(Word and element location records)
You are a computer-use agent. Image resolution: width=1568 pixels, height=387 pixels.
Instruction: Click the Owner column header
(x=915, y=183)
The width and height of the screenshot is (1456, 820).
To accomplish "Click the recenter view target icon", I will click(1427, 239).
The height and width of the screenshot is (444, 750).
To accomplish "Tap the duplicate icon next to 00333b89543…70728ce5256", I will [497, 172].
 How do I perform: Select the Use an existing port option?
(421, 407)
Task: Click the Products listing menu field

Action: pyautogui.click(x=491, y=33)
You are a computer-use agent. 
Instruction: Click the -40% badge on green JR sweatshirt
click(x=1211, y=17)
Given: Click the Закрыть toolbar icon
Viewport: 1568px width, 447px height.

→ **The problem**
List each line from the items above that contains the word "computer".

→ **Solution**
You are a computer-use agent. Image resolution: width=1568 pixels, height=387 pixels.
You are a computer-use agent. 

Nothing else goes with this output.